SERVER TECHNOLOGIES - HTTPS BEAST ATTACK
実際今もこの状況はあまり変わっていないが、その代わりTLS1.0でも対応できる対策がOpenSSL0.9.6dから実装されている。
BEAST, OpenSSL and Apache
SSL_OP_DONT_INSERT_EMPTY_FRAGMENTS というオプションを 無効にする ことで対応が可能になっている。これはSSL_OP_ALLの設定にも含まれるが、SSL_OP_ALLを設定するとバージョンによってはバグが発生したり他の対策とバッティングしてSSL_OP_DONT_INSERT~が有効になってしまうこともあるので注意が必要だ(命が惜しかったら最新版にすべきか。こちらを要確認→OpenSSL)。
※また、SSL_OP_DONT_INSERT~を無効にすると一部携帯端末のブラウザで表示ができなくなることがあるので、設定時は要確認。

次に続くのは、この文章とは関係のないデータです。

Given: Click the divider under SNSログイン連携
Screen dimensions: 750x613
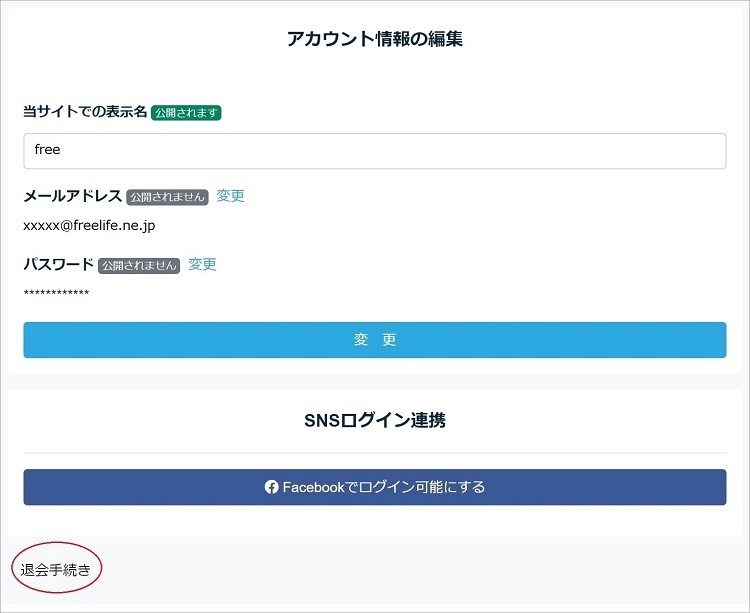Looking at the screenshot, I should 375,453.
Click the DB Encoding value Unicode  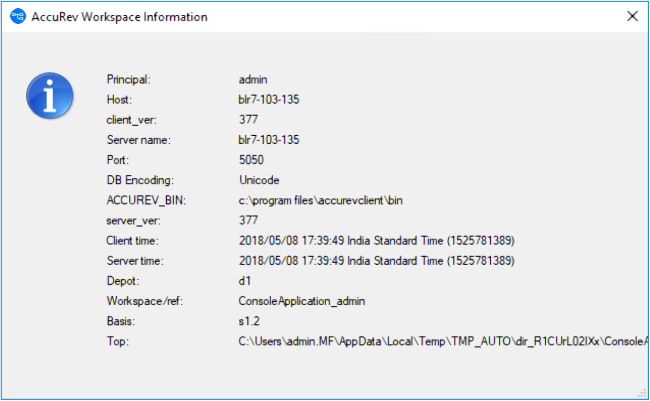pos(259,180)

「OpenSSL」におけるバージョン・ロールバックの脆弱性 (0.9.8未満)
OpenSSL における暗号スイートのダウングレードに関する脆弱性 (0.9.8q未満、1.0.0c未満)
SSL_OP_ALLを設定するとBEAST対策の設定が無効化される(Apache2.4.4)
理由3 そもそもBEASTの攻撃条件はかなり厳しい
BEASTを成立させるためには1.パケットを全部盗聴できて 2.任意のリクエストをサーバーに送信できる必要がある。最近はどのブラウザでもSameOriginPolicyの実装があり、2は厳しい(BEASTのデモでもJavaアプレット/Websocket脆弱性を利用していたようだ(当然もう修正されている))。
またブラウザ側の対策も進んでいる。
BEAST/SSLの脆弱性を突く「BEAST攻撃」って何だ?
SSL/TLSの脆弱性を攻撃する”BEAST”を防ぐ修正をChromeが追加
当然新しい技術と共に抜け穴は出てくるであろうが、それと同じくらい対策も進んでいるといえる。
そのため、「BEASTが怖いからRC4」というのはより怖いほうを選択してしまっているのでは?という気がするのである。